Che cos’e’ infatti la poesia se non un’operazione nel linguaggio, che ne disattiva e rende inoperose le funzioni communicative e informative, per aprirle a un nuovo, possibile uso? ( le Illuminazioni di Rimbaud sono la contemplazione della lingua francese ).

Spinoza ha definito l’essenza di ogni cosa come il desiderio, il conatus di perseverare nel proprio essere…. Si tratta, ancora una volta, di una resistenza interna al desiderio, di una inoperosita’ interna all’operazione. Ma soltanto essa conferisce al conatus la sua giustizia e la sua verita’. In una parola, - e questo e’, almeno per l’arte, l’elemento decisivo – la sua grazia.  ( pp.39-60).

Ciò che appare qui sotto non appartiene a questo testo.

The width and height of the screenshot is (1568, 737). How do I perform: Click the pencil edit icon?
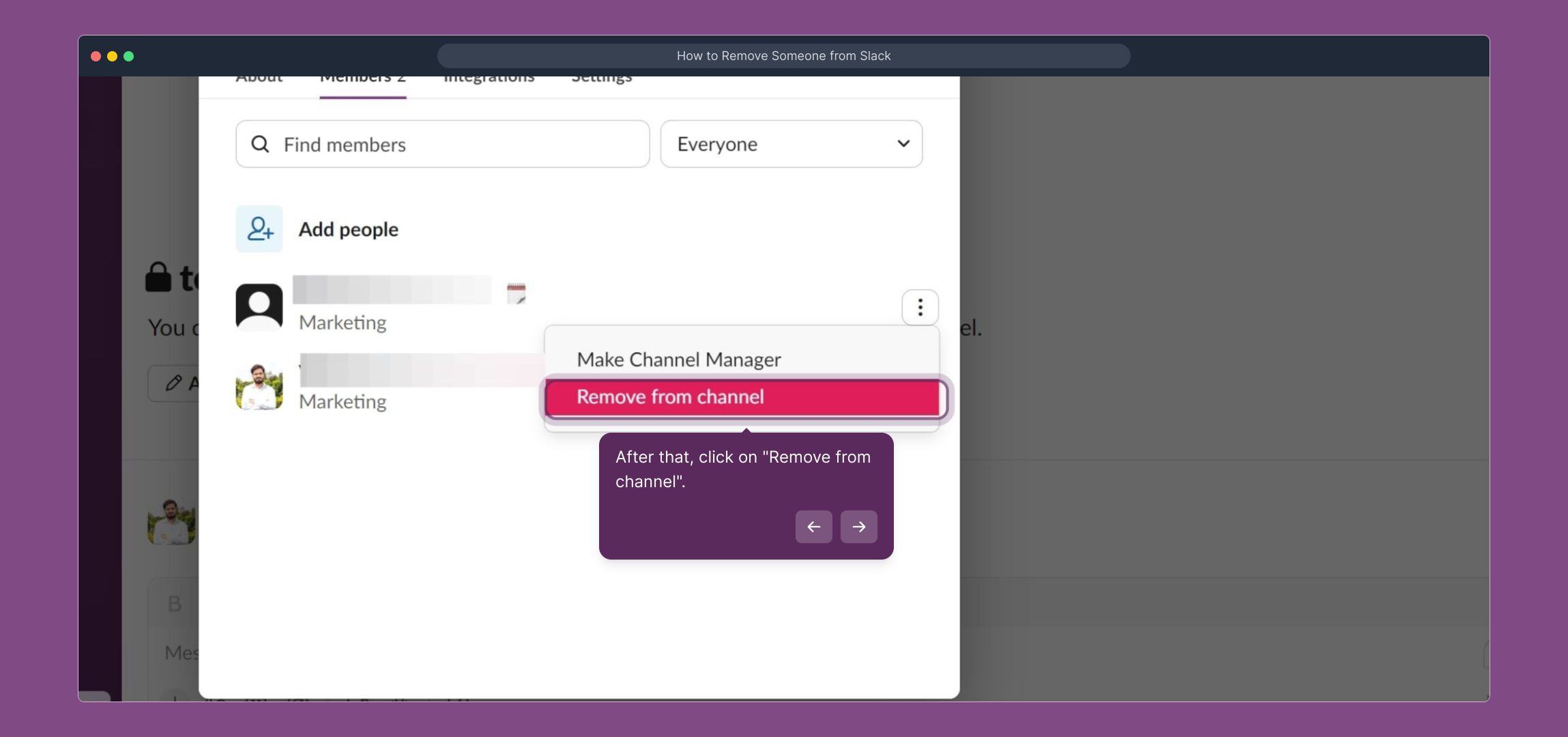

Mio spunto: Dada:” l’arte e’ gap”.



                                                                       



“Il movimento archetipico dell’acqua e’ la spirale. …Il vortice ha la sua propria ritmica che e’ stata paragonata al movimento dei pianeti intorno al sole. …E’ un essere a se’ e, tuttavia, non vi e’ una goccia che gli appartenga in proprio, la sua identita’ e’ assolutamente immateriale. E’ noto che Benjamin ha paragonato l’origine ad un vortice: ‘L’origine (Ursprung) sta nel flusso del divenire come un vortice e trascina dentro al proprio ritmo il materiale della provenienza…’.

Come il mulinello nel corso del fiume, l’origine e’ contemporanea al divenire dei fenomeni, da cui trae la sua materiale in cui, tuttavia, dimora in qualche modo autonoma e ferma. E poiche’ essa accompagna il divenire storico, cercare di capire quest’ultimo significhera’ non riportarlo indietro a un’origine separate nel tempo, ma confrontarlo e mantenerlo con qualcosa che, come un vortice, e’ tuttora presente in esso….

La goccia e’ il punto in cui il liquido si separa da se’, va in estasi ( l’acqua cadendo o schizzando si separa all’estremita’ in gocce). Il vortice e’ il punto in cui il liquido si concentra su di se’, gira e va in fondo a se stesso….ma e’ curioso che la goccia, ricadendo nell’acqua, produca ancora un vortice, si faccia gorgo e voluta.

Occorre concepire il soggetto non come una sostanza, ma come un vortice nel flusso dell’essere….ed e’ in questo senso che bisogna concepire il rapporto fra la sostanza e i suoi modi.

I nomi sono vortici nel divenire storico delle lingue… Nel nome noi non diciamo piu’ – o non diciamo ancora – nulla, chiamiamo soltanto….E il poeta e’ colui che s’immerge in questo vortice, in cui tutto ridiventa per lui nome.   ( pp.61-66).